**Given text**
····················

What was done
The author reviews what is known about desert biological soil crusts, which she describes as communities of cyanobacteria, eucaryotic green algae, microfungi, lichens and mosses that live on, or just beneath, the surface of desert sands.

What was learned
Belnap reports that biological soil crusts "are vital in creating and maintaining fertility in otherwise infertile desert soils," noting that "they fix both carbon and nitrogen, much of which is leaked to the surrounding soils," and that "they also capture nutrient-rich dust, and can stimulate plant growth."

Expanding on these statements, Belnap says that captured dust "can augment the levels of most plant-essential nutrients, including nitrogen, phosphorus, and potassium, up to fourfold (Reynolds et al., 2001)," and that "this increases both the fertility and water-holding capacity of soils (Verrecchia et al., 1995)."  Also, because biological soil crusts "hold water longer, enhancing mineral dissolution and freeze-thaw action," she notes that "these factors can accelerate bedrock weathering rates up to 100 times (Schwartzman and Volk, 1989)."

····················

**Given data**
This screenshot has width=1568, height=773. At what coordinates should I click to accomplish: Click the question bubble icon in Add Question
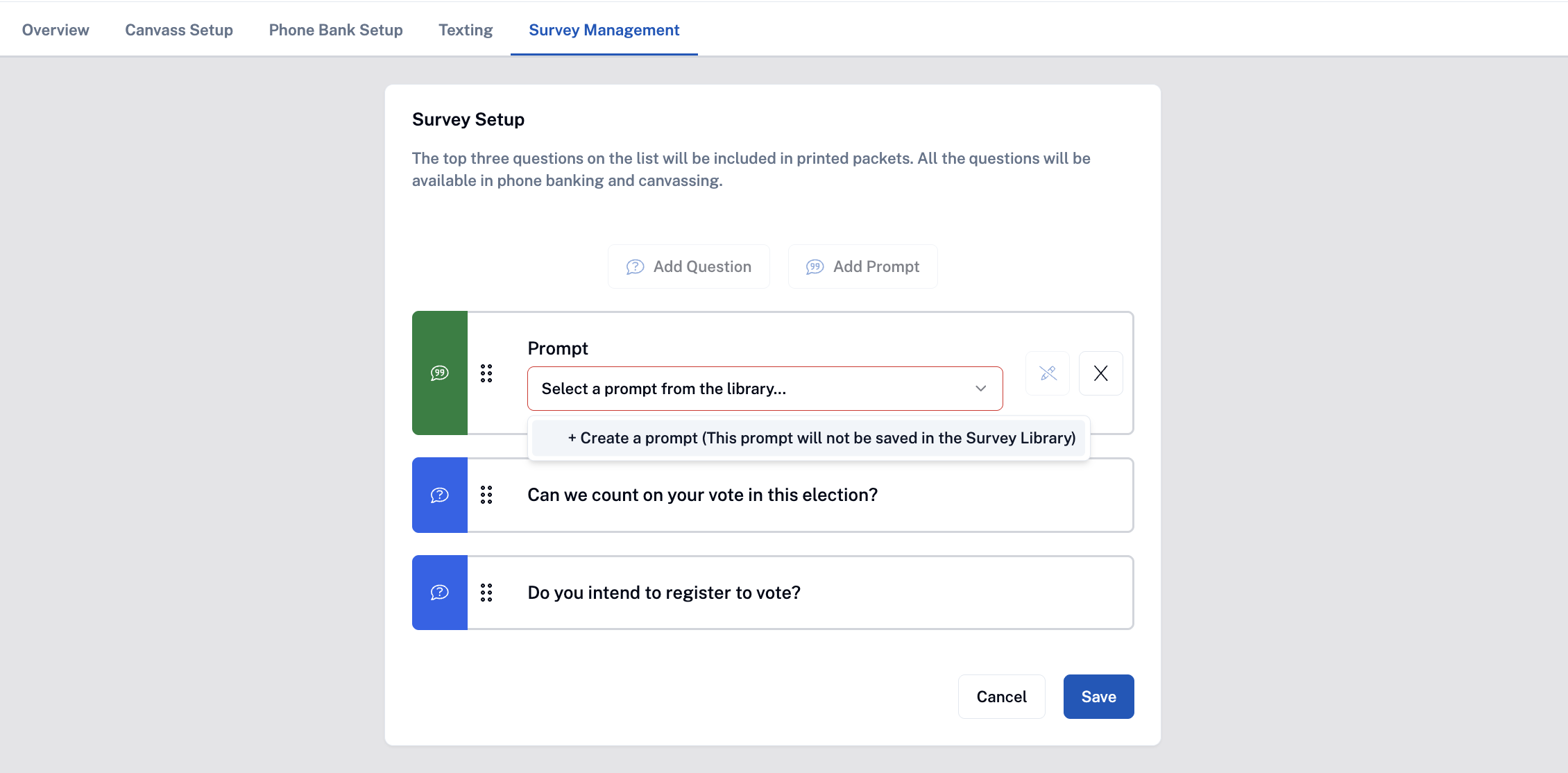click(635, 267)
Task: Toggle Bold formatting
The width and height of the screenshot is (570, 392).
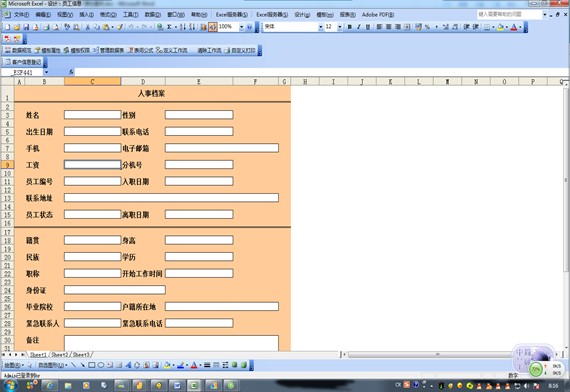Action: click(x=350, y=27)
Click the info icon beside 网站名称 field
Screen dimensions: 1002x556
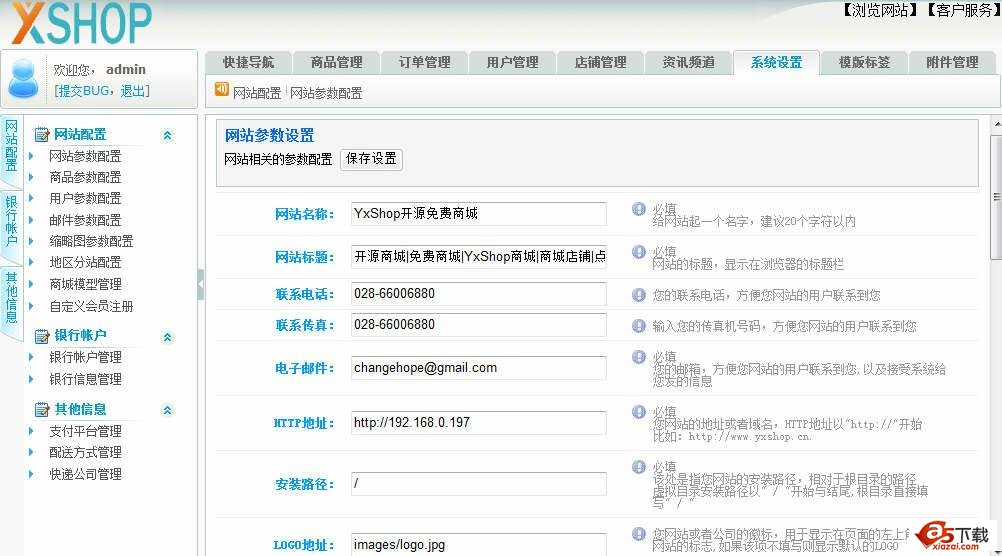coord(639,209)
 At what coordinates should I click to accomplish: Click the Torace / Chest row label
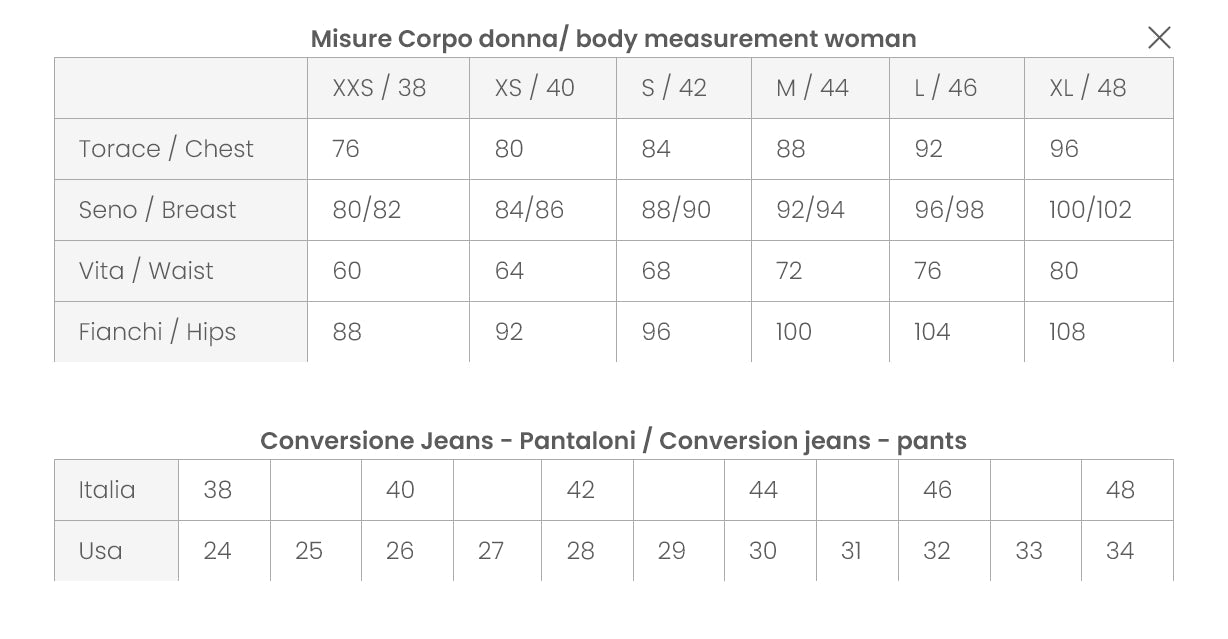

····················

**Exercise set**
1 - According to the soil crust review, by up to how many times can the factors it describes speed up bedrock weathering rates?
2 - List every kind of organism that the soil crust review names as part of desert biological soil crust communities.
3 - Quote the soil crust review between "What was done" and "of desert sands.", inclusive.
The rows are separate material with no connection to the soil crust review.

**Responses**
1 - Up to 100 times.

2 - cyanobacteria, eucaryotic green algae, microfungi, lichens, mosses

3 -
What was done
The author reviews what is known about desert biological soil crusts, which she describes as communities of cyanobacteria, eucaryotic green algae, microfungi, lichens and mosses that live on, or just beneath, the surface of desert sands.